The secondary characters should have their own lives. Sure, they are often referred to as supporting characters, but they shouldn’t be particularly interested in helping the protagonist get what he wants or moving the story along. You probably already know your protagonist pretty well—what they think they need, what they really need, how they work things out, and dialogue patterns or habits that give them a distinctive voice. You’ve probably filled out one of the many character worksheets out there (like this one). But, have you given that much thought to all of the characters in your novel? They might offer great one-liners or keep the action going, but are they fully developed? Distinctive characters endear and/or interest the reader and help move the story along. Dull characters don’t. Each of your characters should have their own distinctive voice. Two of my secondary characters were very similar in my last manuscript. I could have worked on making them more distinctive, but I didn’t need to, so I just kept one to work on while cutting the other.

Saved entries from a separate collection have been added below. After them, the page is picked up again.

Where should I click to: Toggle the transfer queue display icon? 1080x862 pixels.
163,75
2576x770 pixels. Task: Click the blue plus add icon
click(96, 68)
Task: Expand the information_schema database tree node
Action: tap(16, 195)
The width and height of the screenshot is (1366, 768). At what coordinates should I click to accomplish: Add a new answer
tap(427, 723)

Choices and mannerisms show who people are, in the real world and in fiction. That’s an aspect of that whole -show-don’t-tell thing. Is your hero’s friend Henry clingy? Don’t say it outright; show it through his idiosyncrasies and dialogue. Sometimes when I’m drafting I use a trait as a prompt for a quick exercise that I might use to work on detail.

Example: Henry is clingy.

Great. Not so much for Henry, but for the exercise. Next I’ll write a few sentences to back it up:

Henry is clingy. His dad got pretty aloof after Henry’s mom died. Henry can’t remember ever hugging his dad. Not at the funeral, and not when he broke his ankle on the trampoline last summer. And his dad has never let him get a pet, even after Henry saved his allowance to join the ASPCA. Not even one of those miserable beta fish.

Now, Henry calls his girlfriend at least three times a day, even when he knows she’s in class. When a party is over, he’s usually the last to leave, and he offers to help clean up. More than once.

There are details that show how and why Henry is the way he is. Most of the time this kind of exercise just stays in my notes, but maybe Henry can call and interrupt class a couple of times, or he might mention that his dad won't care if he gets home past curfew. And, for the record, if Henry is just clingy he will also be flat. Maybe he collects ferret figurines and has a wicked sense of humor. He might be able to quote Mark Twain when the occasion arises. Add dimensions. You can invent a whole backstory about each character and what makes them how they are, but 90+% should be left out of a revised draft. You don’t have to spell out everything you know. If you write it well enough, your readers will believe and accept that this is how your characters would be in real life. Trust the reader. If you put in the right details, they'll put some of the pieces together themselves.

The people add the life to the story like the swimmers slosh the water in the pool. Mention who wears goggles or can hold their breath the longest, but get to know who they are outside of the story pool, too.

And if you have any creepers just sitting in the bleachers watching everybody else swim? Kick ‘em out.